What better way to escape the subzero temperatures than a trip to steamy Buenos Aires? On Friday night the crowds inside the NEIU auditorium got a respite from the “Snowmageddon” as they watched the Pablo Ziegler Trio perform two sets of sizzling contemporary tangos, an event that was part of NEIU’s Jewel Box Series. The zealous nature of tango seemed to take hold of its fans as discussions over the genre itself sparked up among the attendees of Friday’s performance. Some were surprised (pleasantly and otherwise) at how jazzy some pieces sounded.
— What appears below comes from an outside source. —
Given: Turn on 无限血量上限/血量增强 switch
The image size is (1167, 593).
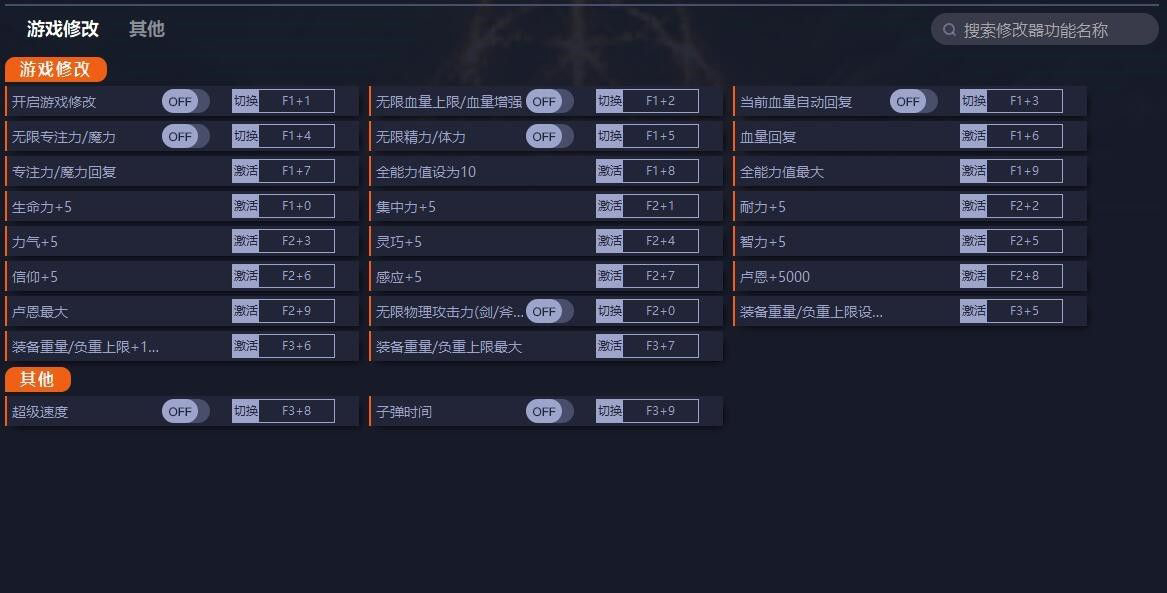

The program featured Ziegler’s own compositions and arrangements of Astor Piazzolla’s tangos, including five pieces from Ziegler’s Latin Grammy-winning album, “Bajo Cero”. Piazzolla, the father of Nuevo Tango, for whom Ziegler played piano during the 1980s, has heavily influenced his own tangos. Ziegler himself has said that his inclusion in Piazzolla’s New Tango Quintet was due primarily to his background in jazz, at a time when Piazzolla was experimenting with the genre.
Throw the distinctive tango rhythms and melancholic sounds of the bandoneon together with some jazz-inspired improvisation, bring to a simmer and you’ve got the basics of Ziegler’s Nuevo Tango. The combination of these two forms has garnered its fair share of critics, especially among the tango purists who maintain that intrusions of any kind into the through-composed form of the 1940s and 1950s (tango’s so-called golden age) are a travesty. When heard with open ears and mind, however, Nuevo Tango is undeniably powerful and exciting.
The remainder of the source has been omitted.